[Items listed in a dataset]
━━━━━━━━━━━━━━━━

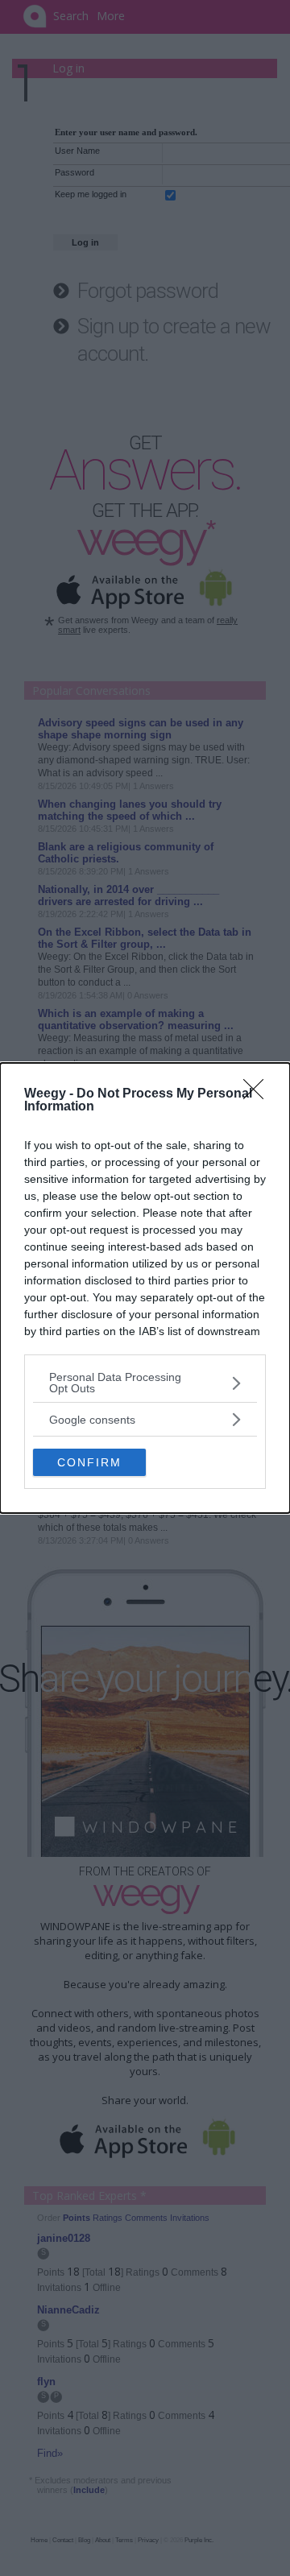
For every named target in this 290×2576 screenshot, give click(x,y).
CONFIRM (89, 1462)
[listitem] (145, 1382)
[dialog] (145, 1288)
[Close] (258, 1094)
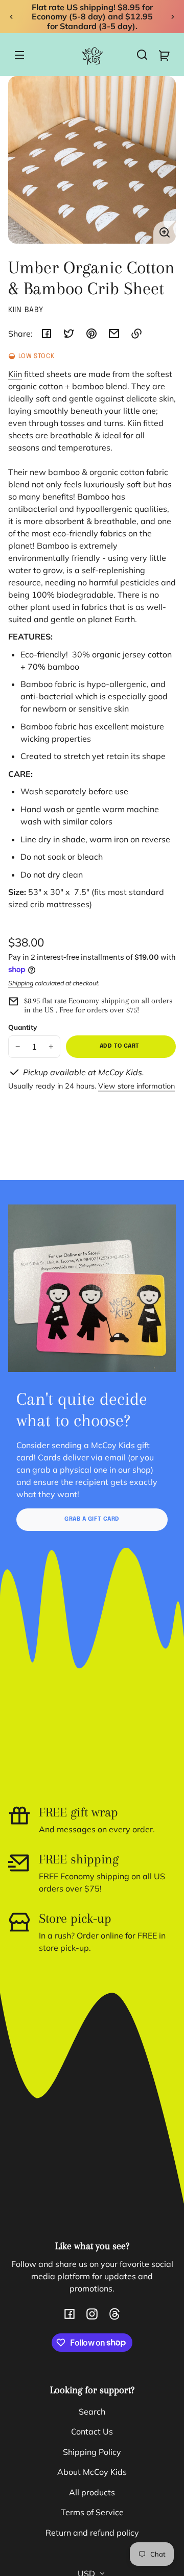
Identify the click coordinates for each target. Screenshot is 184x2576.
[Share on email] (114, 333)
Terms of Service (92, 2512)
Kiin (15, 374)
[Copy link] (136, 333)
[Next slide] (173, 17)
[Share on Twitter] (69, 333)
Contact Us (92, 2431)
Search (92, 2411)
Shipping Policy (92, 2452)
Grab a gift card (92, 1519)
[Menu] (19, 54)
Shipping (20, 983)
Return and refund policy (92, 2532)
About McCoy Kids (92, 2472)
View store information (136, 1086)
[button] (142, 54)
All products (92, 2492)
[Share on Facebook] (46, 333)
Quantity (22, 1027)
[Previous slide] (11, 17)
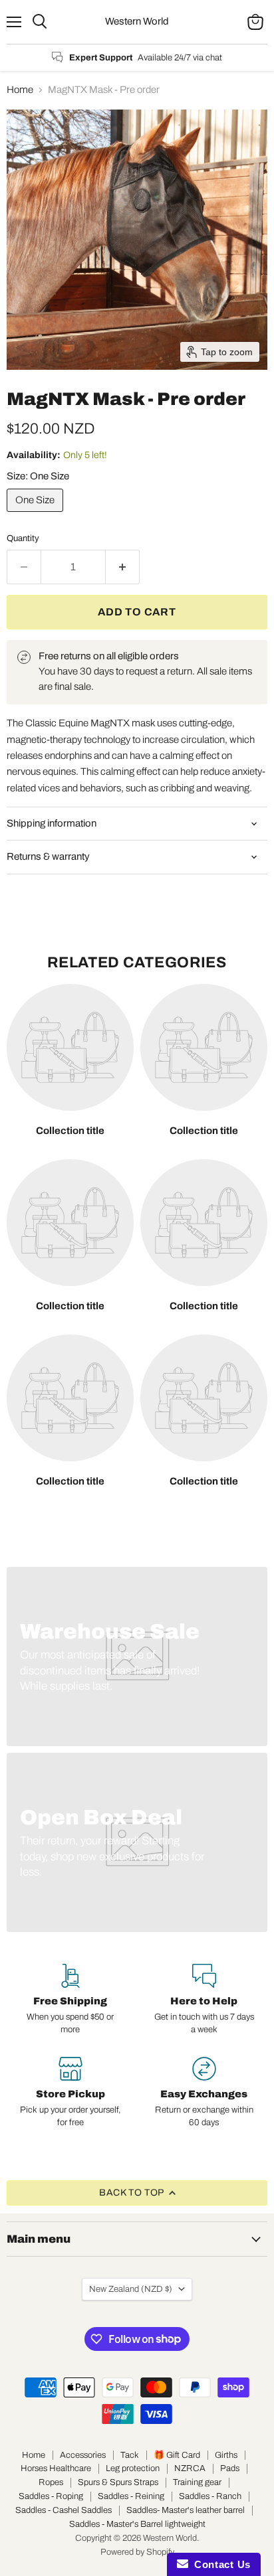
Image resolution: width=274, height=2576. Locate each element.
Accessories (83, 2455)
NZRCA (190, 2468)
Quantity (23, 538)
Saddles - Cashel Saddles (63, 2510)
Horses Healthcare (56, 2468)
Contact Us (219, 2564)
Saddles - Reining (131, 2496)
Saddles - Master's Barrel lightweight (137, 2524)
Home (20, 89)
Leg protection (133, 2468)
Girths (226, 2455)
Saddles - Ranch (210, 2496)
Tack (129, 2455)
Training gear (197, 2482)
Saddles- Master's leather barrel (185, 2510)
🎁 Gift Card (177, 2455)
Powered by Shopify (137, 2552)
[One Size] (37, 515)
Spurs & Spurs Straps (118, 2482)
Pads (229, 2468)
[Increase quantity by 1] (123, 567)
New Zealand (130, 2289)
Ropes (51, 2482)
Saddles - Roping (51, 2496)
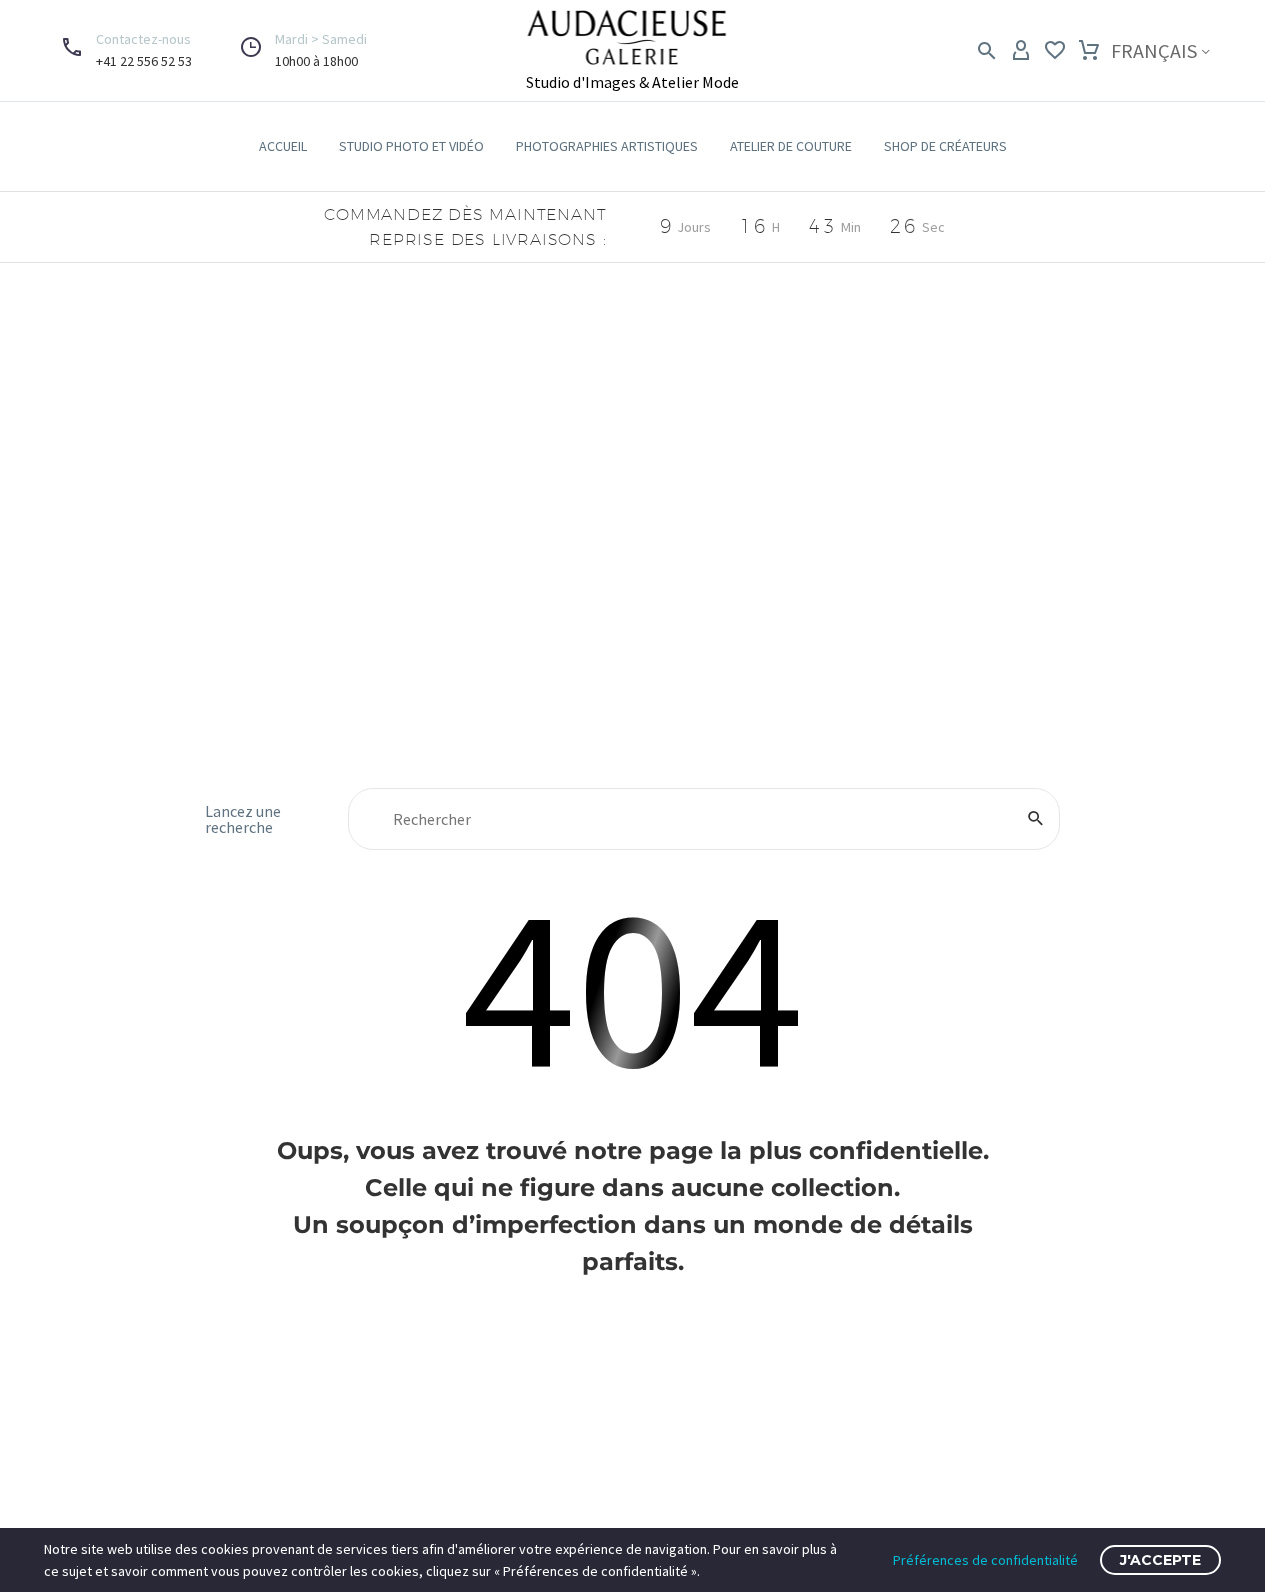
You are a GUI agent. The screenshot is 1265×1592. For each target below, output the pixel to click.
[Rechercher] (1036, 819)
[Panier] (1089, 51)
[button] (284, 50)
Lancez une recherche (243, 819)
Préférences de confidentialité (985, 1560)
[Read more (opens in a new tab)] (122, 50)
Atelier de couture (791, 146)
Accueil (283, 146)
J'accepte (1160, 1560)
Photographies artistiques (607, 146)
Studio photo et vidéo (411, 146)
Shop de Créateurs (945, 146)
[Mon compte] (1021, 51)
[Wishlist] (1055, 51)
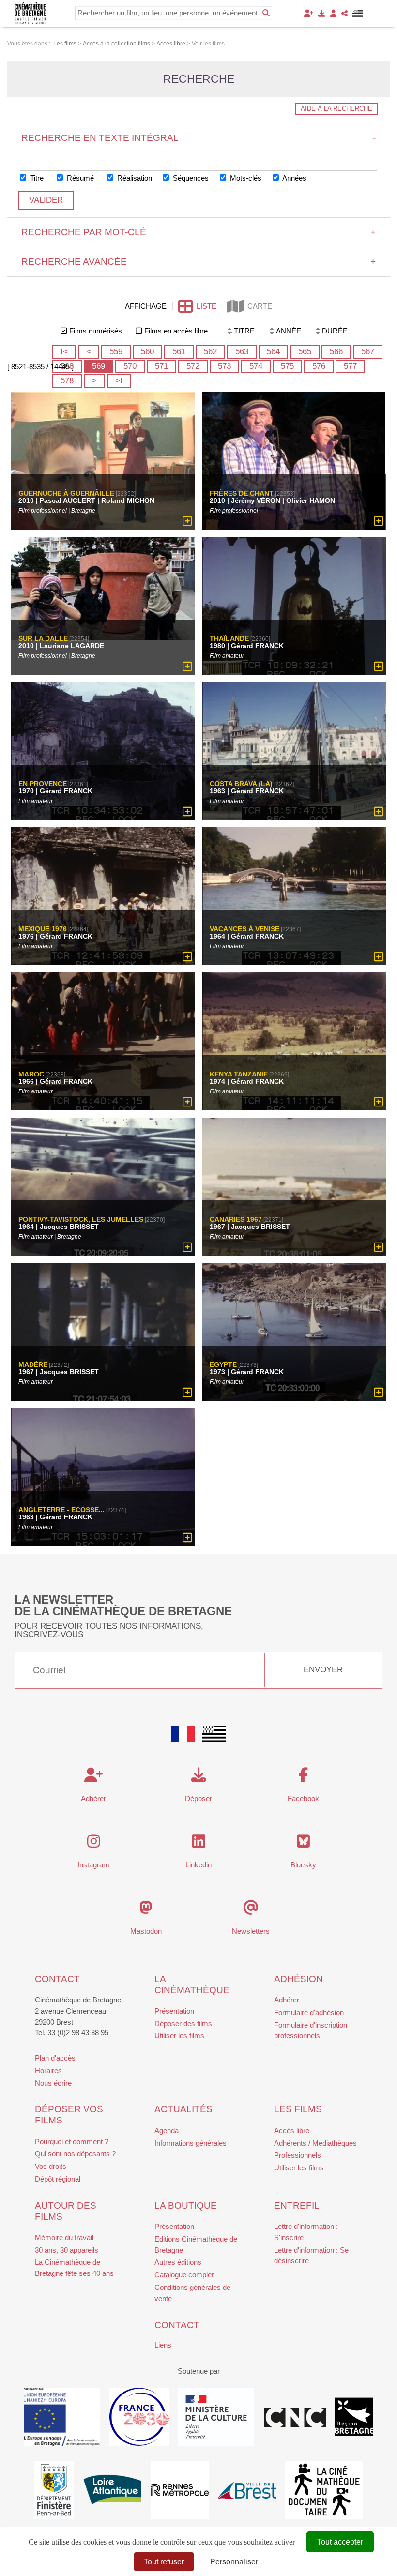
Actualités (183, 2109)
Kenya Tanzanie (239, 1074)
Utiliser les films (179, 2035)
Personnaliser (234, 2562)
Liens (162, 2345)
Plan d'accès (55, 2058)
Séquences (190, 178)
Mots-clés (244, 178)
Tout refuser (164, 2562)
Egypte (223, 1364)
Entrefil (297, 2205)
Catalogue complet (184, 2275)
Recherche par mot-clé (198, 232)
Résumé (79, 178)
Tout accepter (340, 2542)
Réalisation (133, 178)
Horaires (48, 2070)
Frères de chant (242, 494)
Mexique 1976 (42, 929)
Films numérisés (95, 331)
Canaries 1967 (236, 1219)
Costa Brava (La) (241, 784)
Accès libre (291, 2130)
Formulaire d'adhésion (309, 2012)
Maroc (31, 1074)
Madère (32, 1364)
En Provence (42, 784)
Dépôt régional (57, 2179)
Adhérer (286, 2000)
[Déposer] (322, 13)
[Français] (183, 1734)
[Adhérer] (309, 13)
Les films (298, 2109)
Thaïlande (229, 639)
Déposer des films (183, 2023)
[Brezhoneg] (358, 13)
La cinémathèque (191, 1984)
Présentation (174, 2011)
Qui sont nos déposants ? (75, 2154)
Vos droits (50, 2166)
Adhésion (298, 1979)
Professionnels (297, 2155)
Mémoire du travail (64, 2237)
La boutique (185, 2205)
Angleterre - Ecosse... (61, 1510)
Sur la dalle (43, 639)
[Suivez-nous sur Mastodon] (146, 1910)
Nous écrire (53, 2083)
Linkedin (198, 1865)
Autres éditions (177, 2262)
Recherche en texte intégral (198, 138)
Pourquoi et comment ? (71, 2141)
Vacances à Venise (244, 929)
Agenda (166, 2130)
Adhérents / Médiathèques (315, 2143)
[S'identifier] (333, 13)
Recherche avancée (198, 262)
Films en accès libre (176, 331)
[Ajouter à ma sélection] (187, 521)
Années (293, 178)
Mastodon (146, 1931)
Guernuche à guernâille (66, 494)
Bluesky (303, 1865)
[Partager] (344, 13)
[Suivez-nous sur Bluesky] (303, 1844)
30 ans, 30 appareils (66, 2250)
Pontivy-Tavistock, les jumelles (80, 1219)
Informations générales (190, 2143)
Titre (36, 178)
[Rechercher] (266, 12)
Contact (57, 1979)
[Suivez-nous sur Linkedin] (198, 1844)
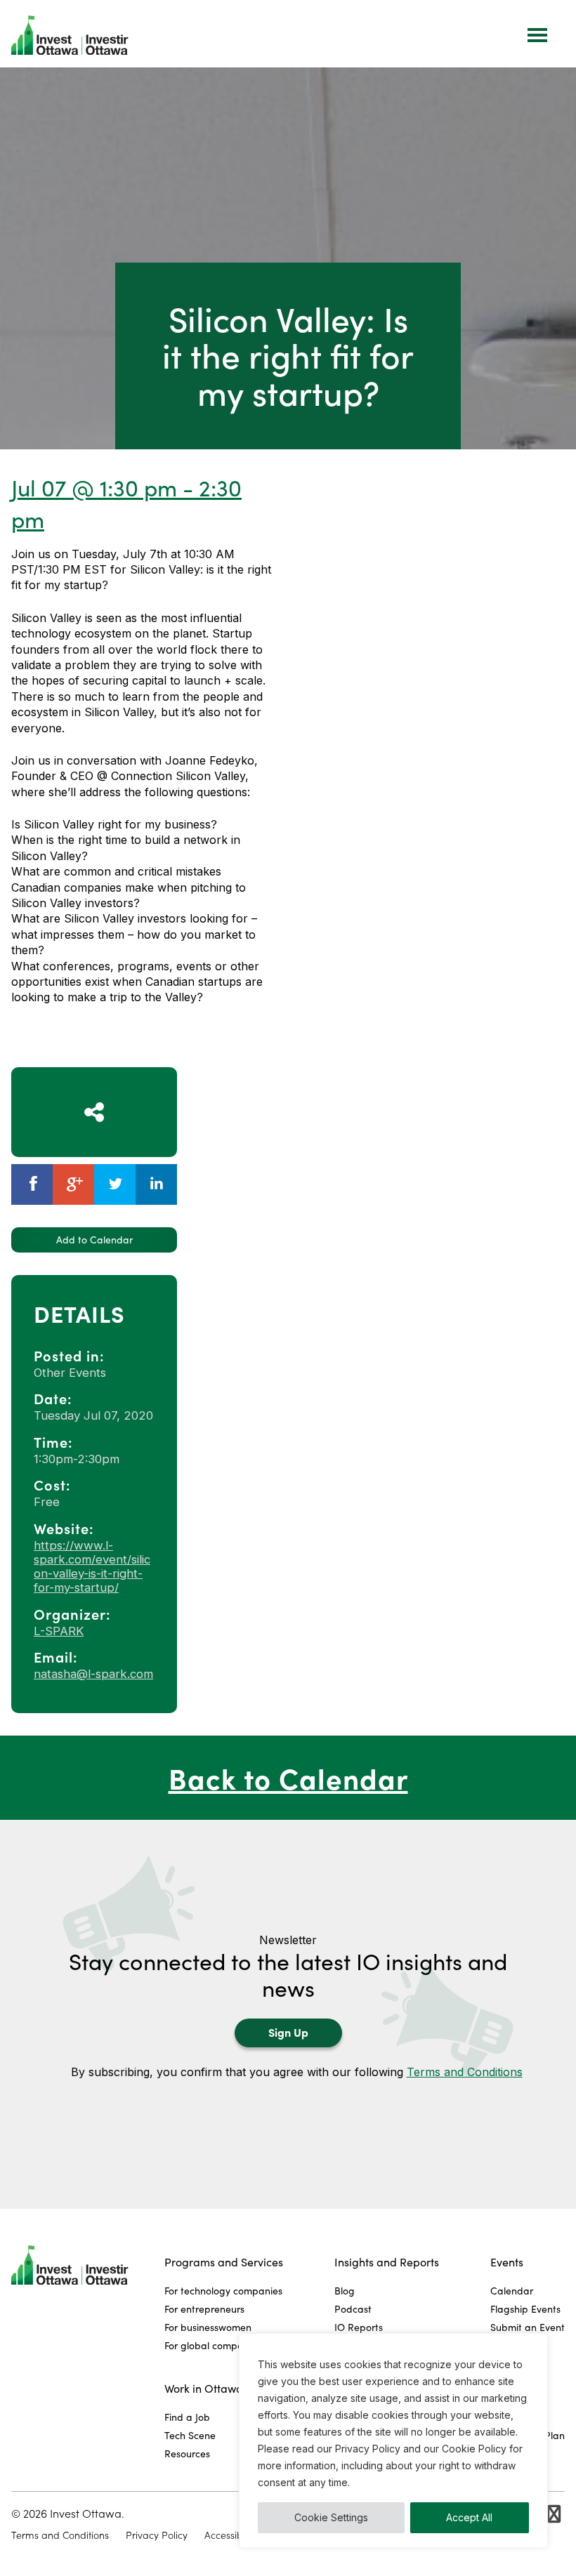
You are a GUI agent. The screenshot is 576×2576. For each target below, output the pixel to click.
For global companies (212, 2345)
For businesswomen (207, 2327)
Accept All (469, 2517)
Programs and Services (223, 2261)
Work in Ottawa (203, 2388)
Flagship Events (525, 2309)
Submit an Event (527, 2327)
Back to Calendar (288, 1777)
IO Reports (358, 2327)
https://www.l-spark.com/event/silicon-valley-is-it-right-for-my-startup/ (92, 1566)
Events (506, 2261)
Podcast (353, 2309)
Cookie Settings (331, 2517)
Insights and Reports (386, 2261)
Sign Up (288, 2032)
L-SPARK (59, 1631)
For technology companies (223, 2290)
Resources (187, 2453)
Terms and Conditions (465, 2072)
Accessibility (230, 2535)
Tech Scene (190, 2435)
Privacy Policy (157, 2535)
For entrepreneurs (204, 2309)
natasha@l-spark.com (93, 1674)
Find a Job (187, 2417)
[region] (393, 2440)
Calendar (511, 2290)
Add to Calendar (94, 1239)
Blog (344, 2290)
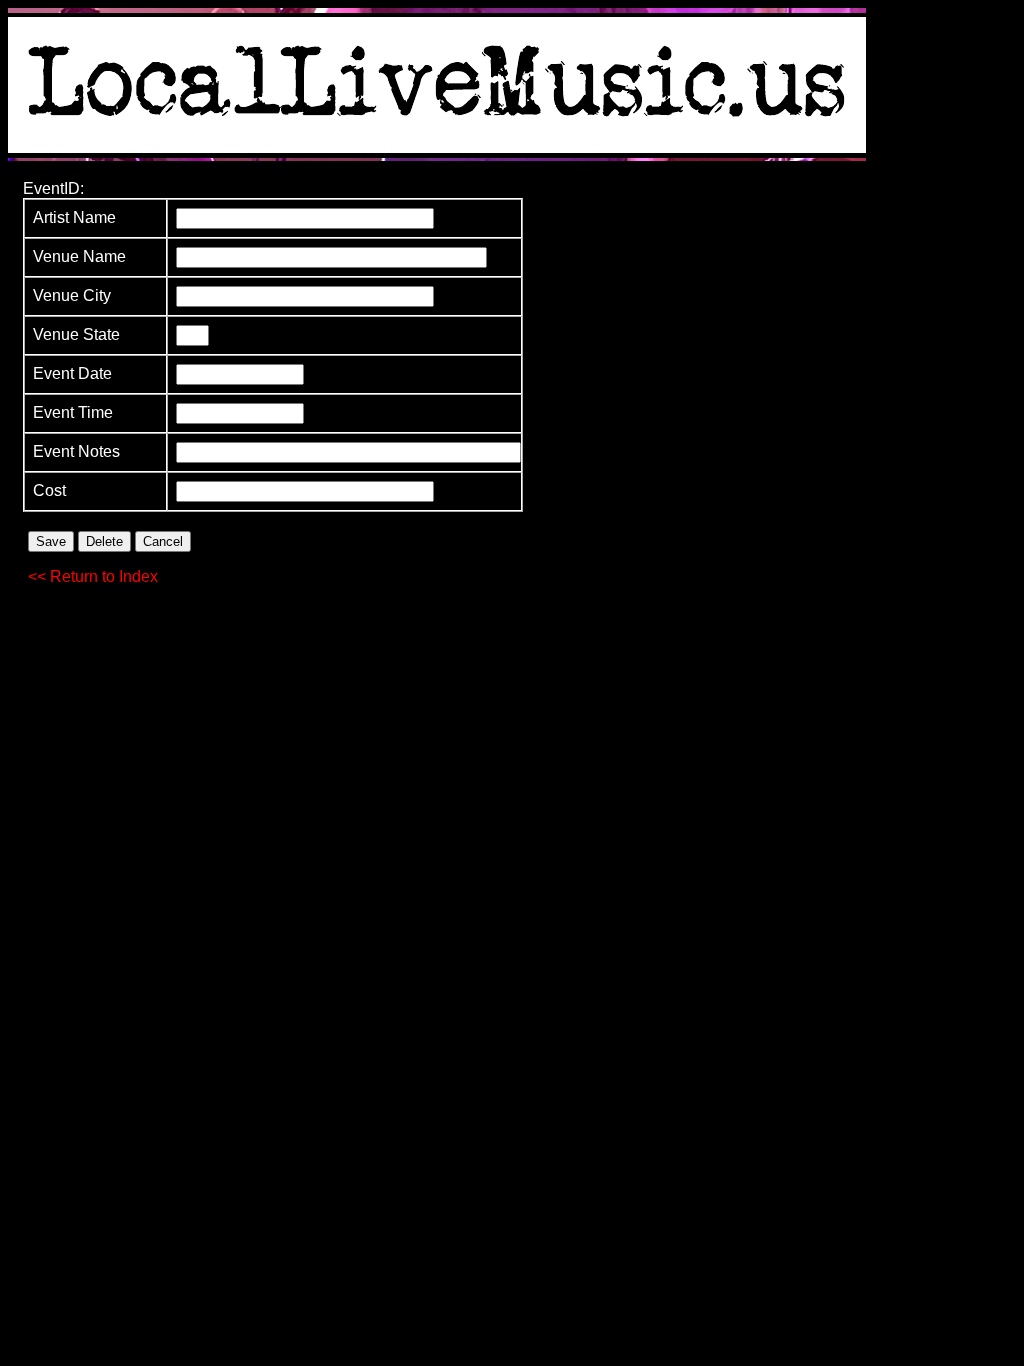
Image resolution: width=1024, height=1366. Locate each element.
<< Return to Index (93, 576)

━━━━━━━━━━━━━━━━

EXERCISE REQUIREMENTS: Repeat the lines exactly as they stand, from the opening line of the data through the line with "Grab a gift card (92, 1519)". Pictures stay out of the copy.

RESPONSE FOR THIS EXERCISE:
For every named target in this 290×2576 screenshot, give click(x,y).
CONFIRM (89, 1462)
[listitem] (145, 1382)
[dialog] (145, 1288)
[Close] (258, 1094)
Identify the click coordinates for each target. Screenshot is 184x2576.
[Share on email] (114, 333)
Terms of Service (92, 2512)
Kiin (15, 374)
[Copy link] (136, 333)
[Next slide] (173, 17)
[Share on Twitter] (69, 333)
Contact Us (92, 2431)
Search (92, 2411)
Shipping Policy (92, 2452)
Grab a gift card (92, 1519)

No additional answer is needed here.